## TASK DETAILS
Replace "connector" with "link" in the entries, starting with the line with "Viewport: 824px width, 583px height." and going on through the line with "[x=18, y=83]", and return only those lines with nothing else changed. Leave the pictures out of your answer.

## GIVEN DATA
__________________________________________________
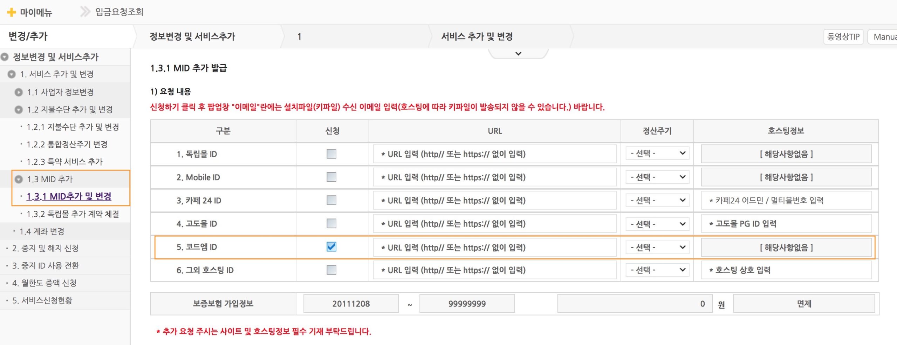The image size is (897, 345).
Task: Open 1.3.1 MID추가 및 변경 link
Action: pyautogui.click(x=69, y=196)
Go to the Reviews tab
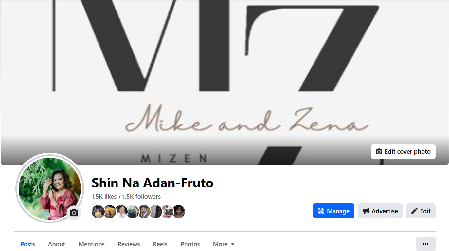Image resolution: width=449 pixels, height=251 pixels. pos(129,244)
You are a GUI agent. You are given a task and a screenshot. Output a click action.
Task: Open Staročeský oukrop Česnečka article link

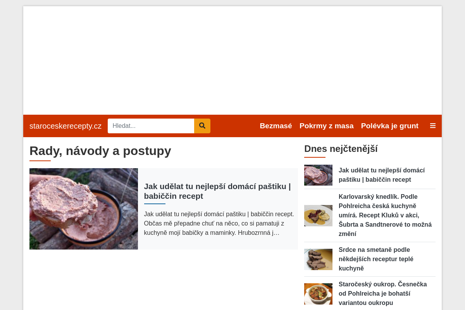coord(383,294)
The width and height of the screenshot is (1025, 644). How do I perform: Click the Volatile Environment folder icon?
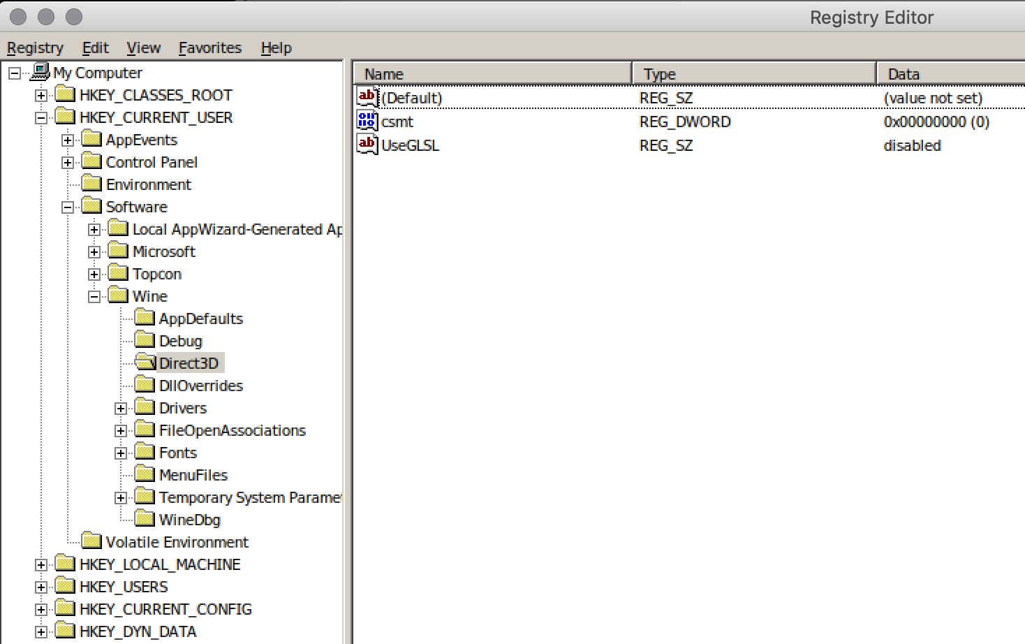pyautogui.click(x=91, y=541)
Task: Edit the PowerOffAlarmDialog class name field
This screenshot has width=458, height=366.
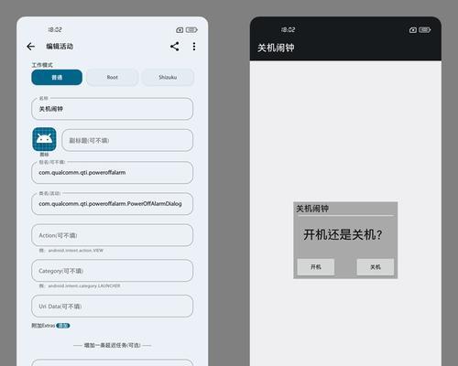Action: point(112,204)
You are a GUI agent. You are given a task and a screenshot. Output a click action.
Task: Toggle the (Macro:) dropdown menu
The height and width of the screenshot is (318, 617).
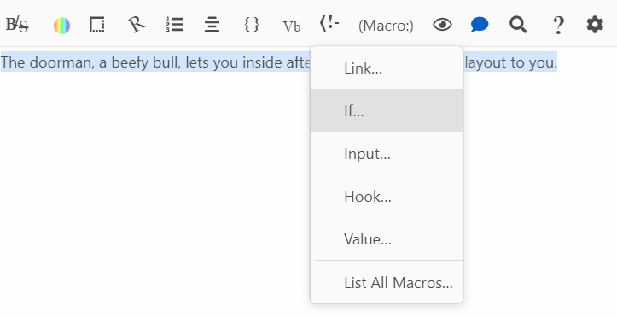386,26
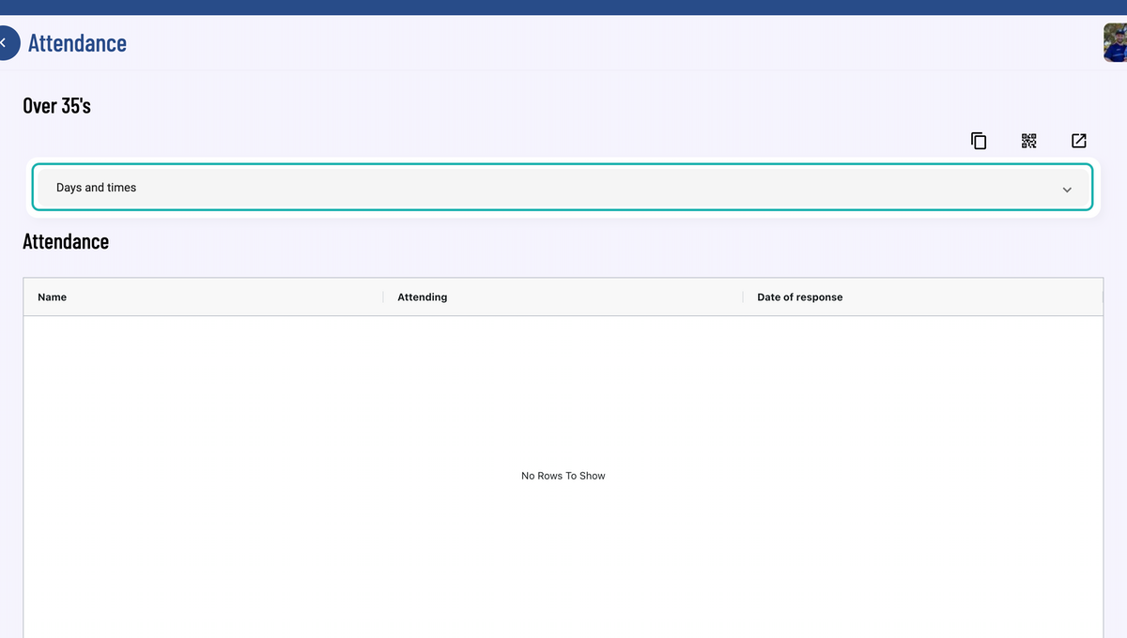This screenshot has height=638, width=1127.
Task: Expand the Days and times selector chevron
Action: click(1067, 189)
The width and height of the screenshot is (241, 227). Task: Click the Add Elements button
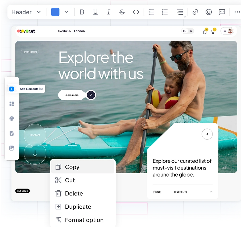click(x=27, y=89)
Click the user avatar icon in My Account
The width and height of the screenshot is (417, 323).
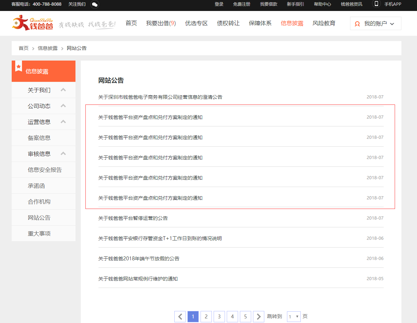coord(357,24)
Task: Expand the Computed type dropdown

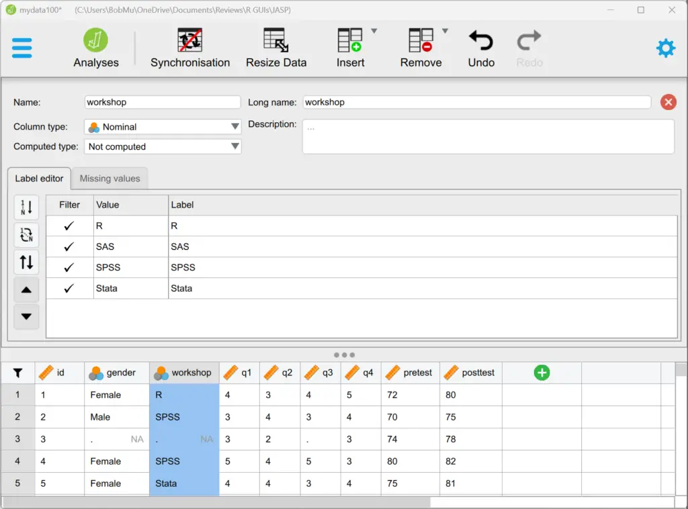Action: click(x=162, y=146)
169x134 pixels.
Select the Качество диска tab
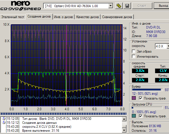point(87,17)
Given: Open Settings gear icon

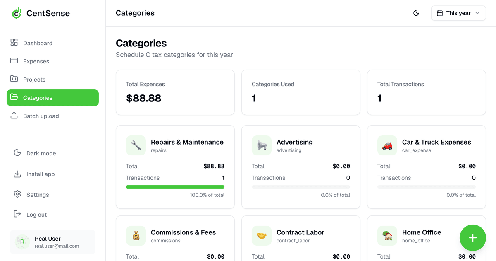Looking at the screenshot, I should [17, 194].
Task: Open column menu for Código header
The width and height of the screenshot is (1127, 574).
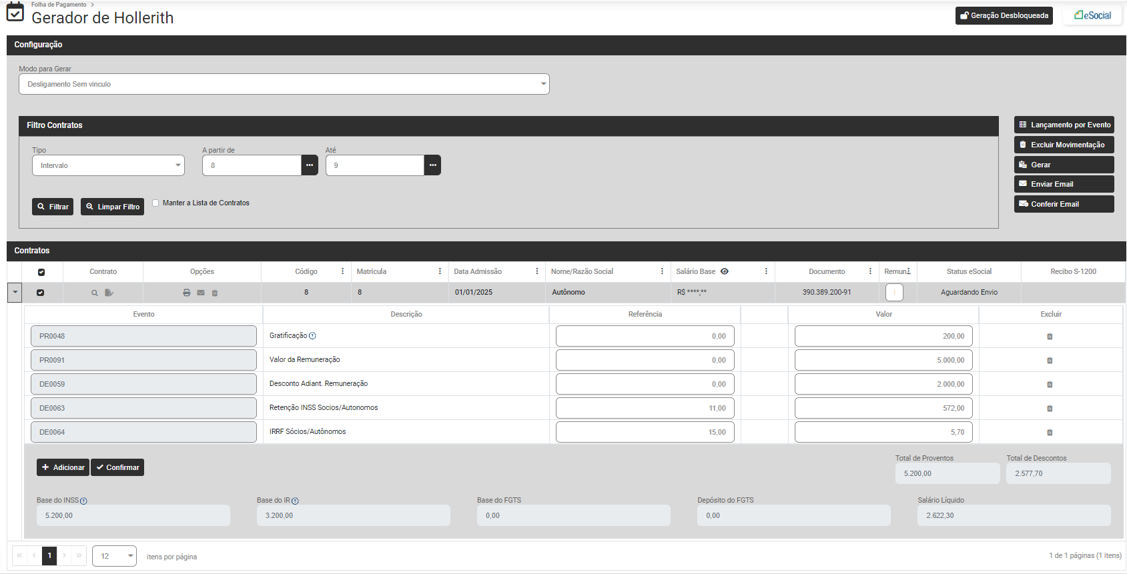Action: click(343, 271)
__________________________________________________
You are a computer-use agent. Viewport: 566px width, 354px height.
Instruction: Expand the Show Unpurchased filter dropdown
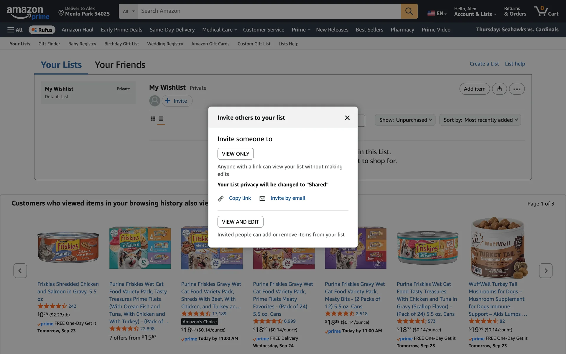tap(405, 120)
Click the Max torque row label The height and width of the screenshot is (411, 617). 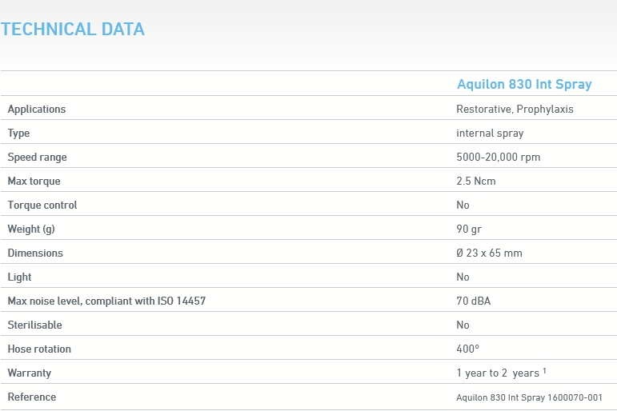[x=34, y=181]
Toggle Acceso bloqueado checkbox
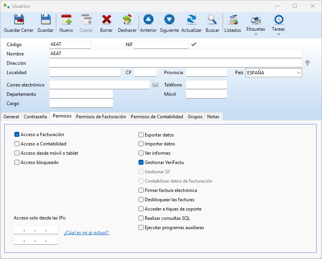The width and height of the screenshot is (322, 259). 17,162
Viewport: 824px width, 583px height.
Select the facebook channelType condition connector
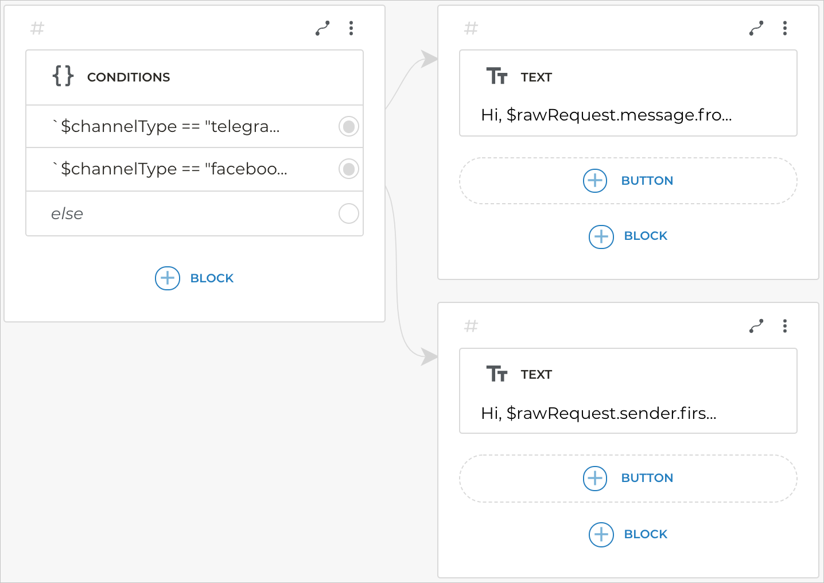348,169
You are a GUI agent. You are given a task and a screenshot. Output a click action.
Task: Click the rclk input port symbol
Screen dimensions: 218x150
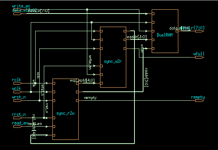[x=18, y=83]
__________________________________________________
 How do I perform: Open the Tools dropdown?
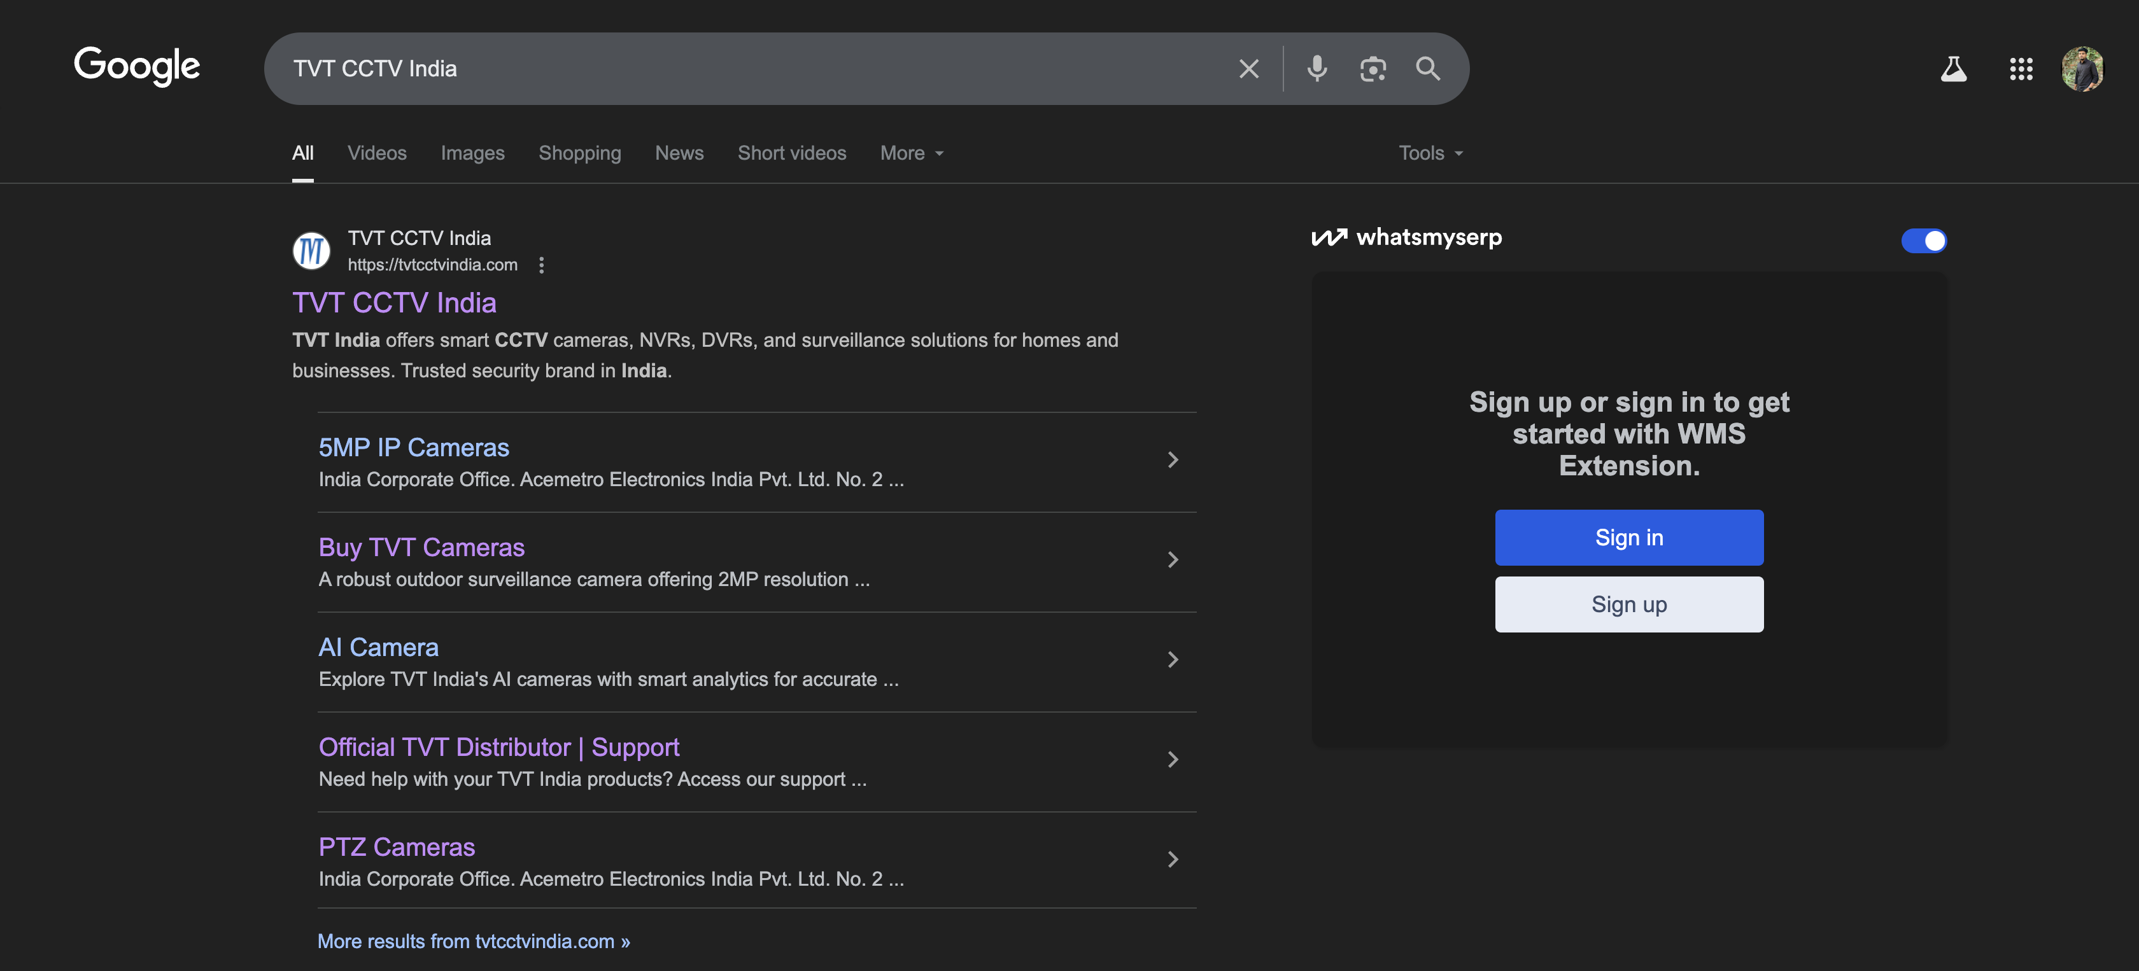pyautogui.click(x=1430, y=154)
__________________________________________________
## CORRECT ANSWER
Viewport: 824px width, 583px height.
Select the facebook channelType condition link
348,169
You are a GUI agent. You are given a task and a screenshot. Output a click action.
Task: Click the rclk input port symbol
Screen dimensions: 218x150
[x=18, y=83]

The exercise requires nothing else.